[Crítica] A Casa dos 1000 Corpos

House Of 1000 Corpses - poster

A descrença agiu a favor de Rob Zombie. Quando o roqueiro anunciou uma dupla jornada profissional, agora como diretor de cinema, havia dúvidas quanto a um bom resultado. Imaginou-se que a direção seria um hobby passageiro e sem compromisso. Então, A Casa dos 1000 Corpos foi lançado.

Escrita e dirigida por Zombie, a produção é, simultaneamente, uma homenagem explícita aos filmes antigos de terror e uma paródia que ri dos clichês mais absurdos do gênero. Com uma narrativa exagerada, destacada por personagens estranhos e histriônicos, a trama compõe uma espécie de retalhos que atravessa diversos estilos do terror.

A premissa básica é aquela conhecida pelo público fiel do gênero: jovens adolescentes partem para uma viagem, e em algum momento da estrada o carro apresenta problemas, fazendo-os obrigados a pararem no local mais próximo para abastecer e reparar os problemas. Movidos pela curiosidade, interessam-se por uma lenda da região, um assassino em série chamado Sr. Satã e, enquanto aguardam uma peça do veículo chegar de outra cidade, permanecem na casa de uma família bizarra, a qual o público reconhece de antemão, formada por insanos, sádicos e outros tipos de desvio de personalidade característicos do cinema.

Dentro deste cenário fundamental e excêntrico, a história transborda fundamentos do terror: adolescentes presos em casa à mercê de uma família de sádicos; rituais de bruxaria e sacrifício; possíveis canibais insaciáveis. Um exagero cênico que causa incômodo e demonstra como o terror possui regras próprias que, quando mostradas ao extremo, soam risíveis mas que, ainda assim, são diversão pura para o público.

Intercalando cenas tradicionalmente filmadas com outras com excesso de distorções e efeitos especiais, a trama parece configurar duas visões da mesma história: uma aparentemente séria e um contra-filme que ri dos exageros cênicos comuns ao terror, formando, camada após camada de personagens assustadores, uma provável interpretação do título. 1000 corpos com 1000 maneiras diferentes de matar, de uma família que seria capaz de unir toda a bizarrice do terror em um só local.

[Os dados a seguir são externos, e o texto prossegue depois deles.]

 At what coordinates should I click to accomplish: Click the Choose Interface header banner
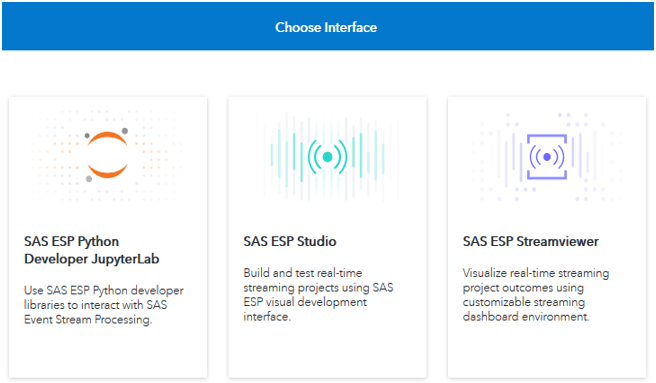click(x=328, y=26)

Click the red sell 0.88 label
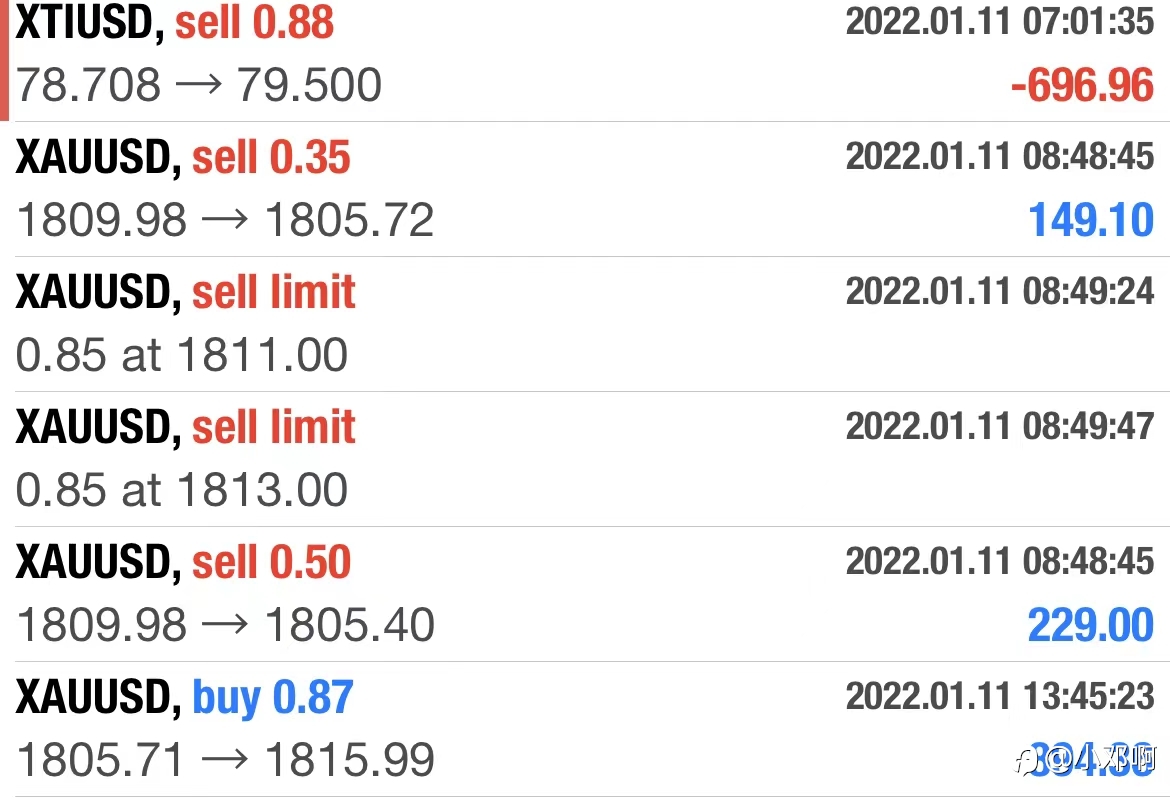pyautogui.click(x=254, y=22)
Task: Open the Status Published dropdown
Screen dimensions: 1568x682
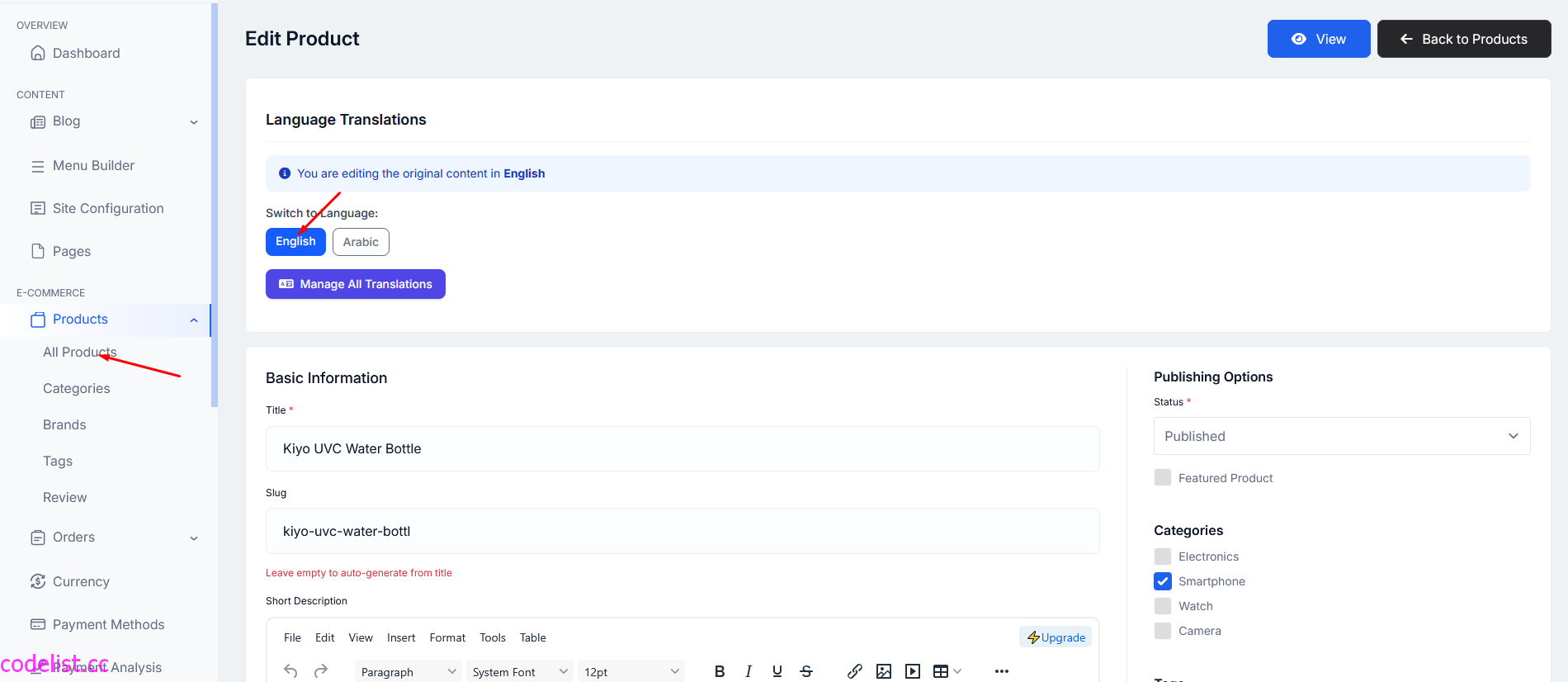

Neste cenário, há tanto cenas de morte bem dirigidas e impactantes quanto outras da vertente do terrir (o riso propositado, ou não, em meio aos sustos), com cenas em câmera lenta ao som de canções lentas, além de outros absurdos que demonstram a intenção da paródia.

Zombie compõe um roteiro eficiente exercendo uma função tripla: homenagear o cinema das décadas passadas, rir de certos clichês do gênero, e ainda desenvolver uma boa história de Terror, com uma família de sádicos tão notável que inspirou uma sequência, Rejeitados pelo Diabo. Para um homem que se destacou pelo rock pesado, nascia um diretor com boa percepção técnica e uma interpretação suficientemente autoral para iniciar uma carreira no cinema e se destacar no gênero, com eficiência suficiente para impactar a indústria e ser convidado para realizar a boa releitura de Michael Myers em Halloween: O Início.

A Casa dos 1000 Corpos é um épico do terror em sua mais alta potência. Sanguinolento, desenfreado e, consequentemente, também engraçado. A forma e contra-forma do estilo em um mesmo produto.